The high/low frequency multiplier 225 applies a gain 1320 to the output of the second band pass filter to produce low frequency channels LF _L and LF _R . For example, LF filter gain 706 applies a gain to the output of LF enhancement bandpass filter 704 to produce left LF channel LF _L and right LF channel LF _R . The LF filter gain 706 controls the contribution of the low frequency channels LF _L and LF _R to the audio output channels O _L and O _R .

The high/low frequency multiplier 225 applies a high pass filter 1330 to the subband mixing left channel E _L and the subband mixing right channel E _R . For example, HF enhanced high pass filter 708 applies a modulation that attenuates signal components having frequencies below the cutoff frequency of HF enhanced high pass filter 708. As discussed above, the HF enhanced high pass filter 708 can be a second order Butterworth filter having a cutoff frequency of 4573 Hz. In some embodiments, the characteristics of the high pass filter are adjustable, such as different settings of cutoff frequency and gain applied to the output of the high pass filter. The overall high frequency amplification achieved by the addition of this high pass filter is used to emphasize powerful tone, spectrum and time information in typical music signals, such as high frequency instruments such as cymbals, high frequency components in response to acoustic chambers, and the like. In addition, this enhancement is used to increase the perceived effectiveness of spatial signal enhancement while avoiding improper coloration in low frequency and medium frequency non-spatial signal components (usually vocal and electric bass).

The high/low frequency multiplier 225 applies a gain of 1340 to the output of the high pass filter to produce high frequency channels HF _L and HF _R . The quasi-bit gain may be adjusted to control the passage of high frequency HF _L and HF _R contribution of the audio output channels, and O _R O _L of. In some embodiments, HF filter gain 710 applies a 0 dB gain to the output of HF enhanced high pass filter 708.

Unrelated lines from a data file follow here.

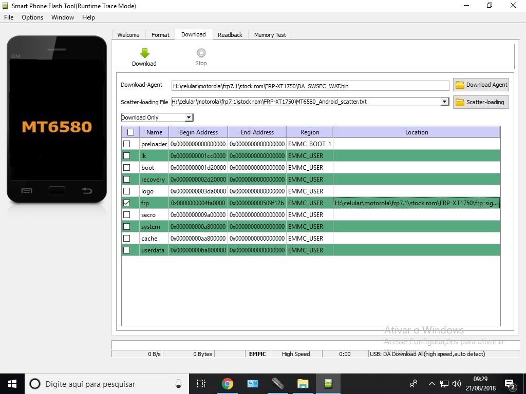Tick the select-all checkbox in table header

coord(130,132)
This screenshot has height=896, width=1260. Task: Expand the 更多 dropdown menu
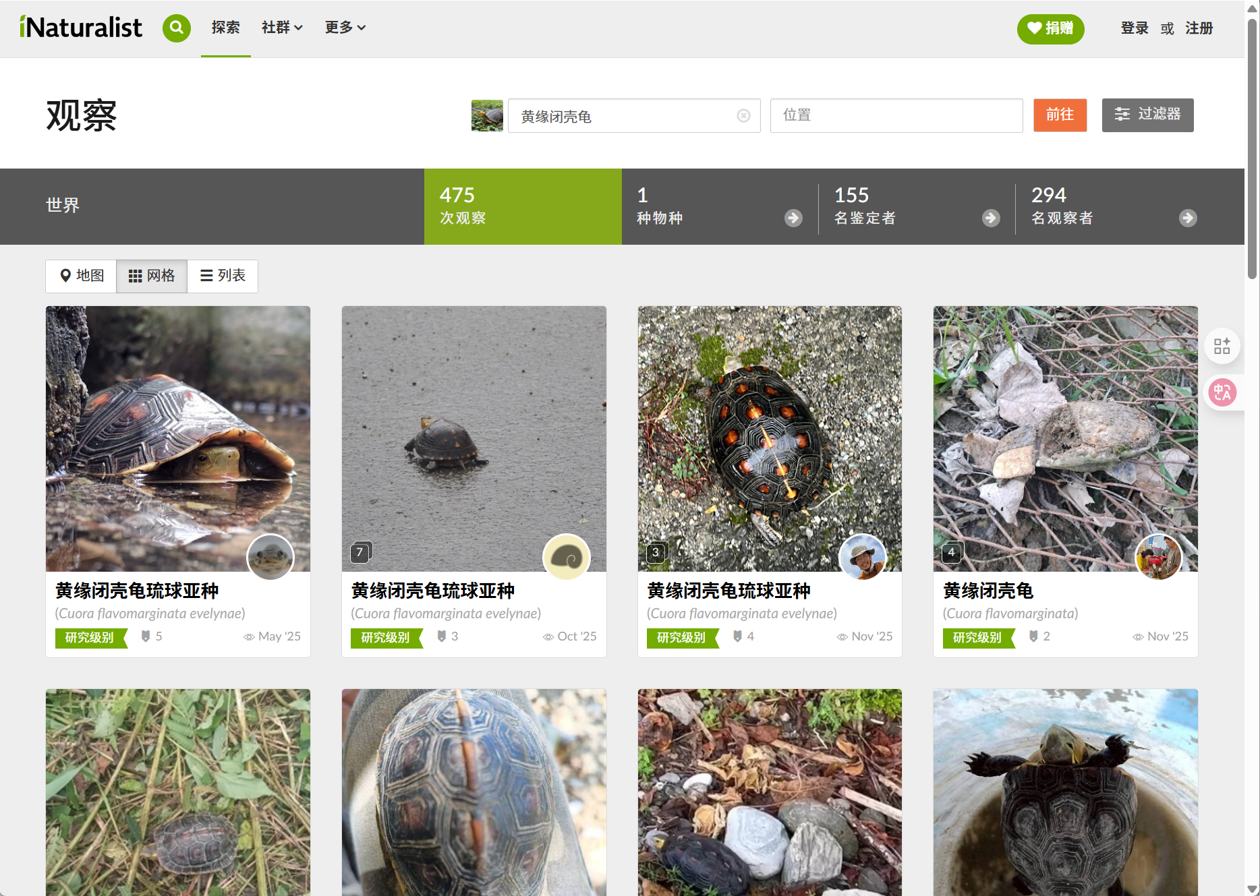(345, 28)
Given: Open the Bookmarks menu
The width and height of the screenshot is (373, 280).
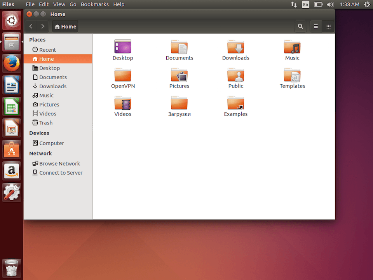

In various embodiments, the steps in method 1300 can be performed in a different order. For example, steps 1310 and 1330 can be performed in parallel with steps 1330 and 1340 to produce low frequency channels and high frequency channels in parallel.

Figure 14 illustrates a frequency plot 1400 of an audio channel in accordance with one embodiment. In plot 1400, audio processing system 200 operates in a preset setting in which cascaded resonators of high/low frequency multiplier 225 (eg, LF enhanced bandpass filter 702 and LF enhanced bandpass filter 704) have 58.175 The center frequency of Hz and the Q factor of 2.5. Line 1410 is the frequency response of the audio input signal X of the white noise on the left input channel X _L . Line 1420 is the frequency response of subband spatial enhancer 210 that produces spatially enhanced channel Y, taking into account the same _XL white noise input signal. Line 1430 is the frequency response of crosstalk simulator 215 that produces crosstalk channel C, taking into account the same X _L white noise input signal. Line 1440 is the frequency response of the high/low frequency multiplier 225 that produces the low frequency channel LF and the high frequency channel HF, taking into account the same X _L white noise input signal. The L/R passthrough gain 606 is set to - infinite dB in a preset setting, thereby eliminating the contribution of the passthrough channel P to the output signal O.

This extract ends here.